本文:
法人保険は本当に節税になるのか?

「法人で保険に加入し、万が一の保障と退職金の積立をしませんか?」

保険の営業で、よく聞く話です。

結論から言うと、なりません。

厳密に言うと、法人税は減りますが、現金は減ります。

以下のシュミレーションを見れば一目瞭然です。

1 前提

(保険)

法人保険(定期保険)

最高解約返戻率 80%

損金計上 40% 資産計上 60%

(法人)

法人税率 30%

法人は毎期100万円の利益を出す

保険料 50万円/年(損金算入20万円)

第6期で社長が勇退し、保険と取り崩し退職金を200万円支払う

2 保険なしの場合

第1期から第5期まで、毎年100万円の利益と30万円の法人税が発生します。

第5期が終わった時点で、現金の残高が350万円になります。

第6期に社長勇退、退職金200万円が支払われます。

第6期は、100万円の利益しかないので繰越欠損金が100万円。

第7期は、繰越欠損金が100万円あるので利益と相殺され、法人税は0円

第8期は、通常に戻ります。

結果、上記の図表の通り

累計の法人税 180万円

現金残高 420万円

3 保険ありの場合

第1期から第5期まで、毎年100万円の利益から生命保険の損金(50万円×40%=20万円)が控除されますので、残額の80万円に対して24万円の法人税が発生します。

第6期に社長勇退、退職金200万円が支払われます。

退職金の支払いにあわせて、生命保険を解約し解約返戻金(50万円×5年×80%=200万円)を受け取ります。

退職金200万円が経費、解約返戻金から保険積立金(50万円×5年×60%=150万円)を控除した残額(200万円-150万円=50万円)が収入となり、(利益100万円+50万円-200万円=50万円)が欠損金となります。

第7期は、利益100万円から欠損金50万円から控除され、法人税(50万円×30%=15万円)が発生します。

第8期は、通常に戻ります。

結果、上記の図表の通り

累計の法人税 165万円

現金残高 385万円

4 比較

累計の法人税は、保険ありの場合165万円となり、保険なしの180万円と比較して15万円少なくなります。

現金残高は、保険ありの場合385万円となり、保険なしの420万円と比較して35万円少なくなります。

法人税を15万円減らすために、現金を35万円捨てる結果となりました。

保険は、万が一の保障のために加入するものであって、積立とあわせてするものではありません。

課題:
法人保険についての本文から、「退職金の支払いにあわせて、生」から「0万円)が欠損金となります。」まで(この語句も含む)を一字も変えずに書き写しなさい。

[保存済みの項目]

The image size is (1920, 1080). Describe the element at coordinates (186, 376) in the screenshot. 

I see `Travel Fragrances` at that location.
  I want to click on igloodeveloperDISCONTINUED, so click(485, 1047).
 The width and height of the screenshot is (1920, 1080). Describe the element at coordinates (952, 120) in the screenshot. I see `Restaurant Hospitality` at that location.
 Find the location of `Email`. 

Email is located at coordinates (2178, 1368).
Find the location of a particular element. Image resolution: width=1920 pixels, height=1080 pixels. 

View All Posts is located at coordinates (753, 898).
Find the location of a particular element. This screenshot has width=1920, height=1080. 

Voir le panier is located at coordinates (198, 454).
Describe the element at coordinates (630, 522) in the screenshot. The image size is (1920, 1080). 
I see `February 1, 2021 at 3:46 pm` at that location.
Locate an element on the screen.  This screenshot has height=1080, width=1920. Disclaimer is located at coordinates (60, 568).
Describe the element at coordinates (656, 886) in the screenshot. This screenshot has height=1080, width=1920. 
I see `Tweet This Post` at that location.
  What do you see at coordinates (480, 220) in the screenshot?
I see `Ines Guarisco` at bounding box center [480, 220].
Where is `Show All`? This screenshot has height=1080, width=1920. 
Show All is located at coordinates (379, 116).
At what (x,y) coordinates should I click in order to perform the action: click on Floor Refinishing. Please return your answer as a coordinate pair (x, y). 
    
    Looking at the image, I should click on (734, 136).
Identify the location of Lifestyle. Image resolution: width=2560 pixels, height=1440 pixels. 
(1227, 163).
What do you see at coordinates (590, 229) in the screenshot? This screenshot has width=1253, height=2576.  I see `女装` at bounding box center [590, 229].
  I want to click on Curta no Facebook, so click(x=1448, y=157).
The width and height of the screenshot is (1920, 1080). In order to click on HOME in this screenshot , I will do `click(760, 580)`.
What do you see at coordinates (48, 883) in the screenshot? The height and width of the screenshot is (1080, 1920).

解答:
退職金の支払いにあわせて、生命保険を解約し解約返戻金(50万円×5年×80%=200万円)を受け取ります。

退職金200万円が経費、解約返戻金から保険積立金(50万円×5年×60%=150万円)を控除した残額(200万円-150万円=50万円)が収入となり、(利益100万円+50万円-200万円=50万円)が欠損金となります。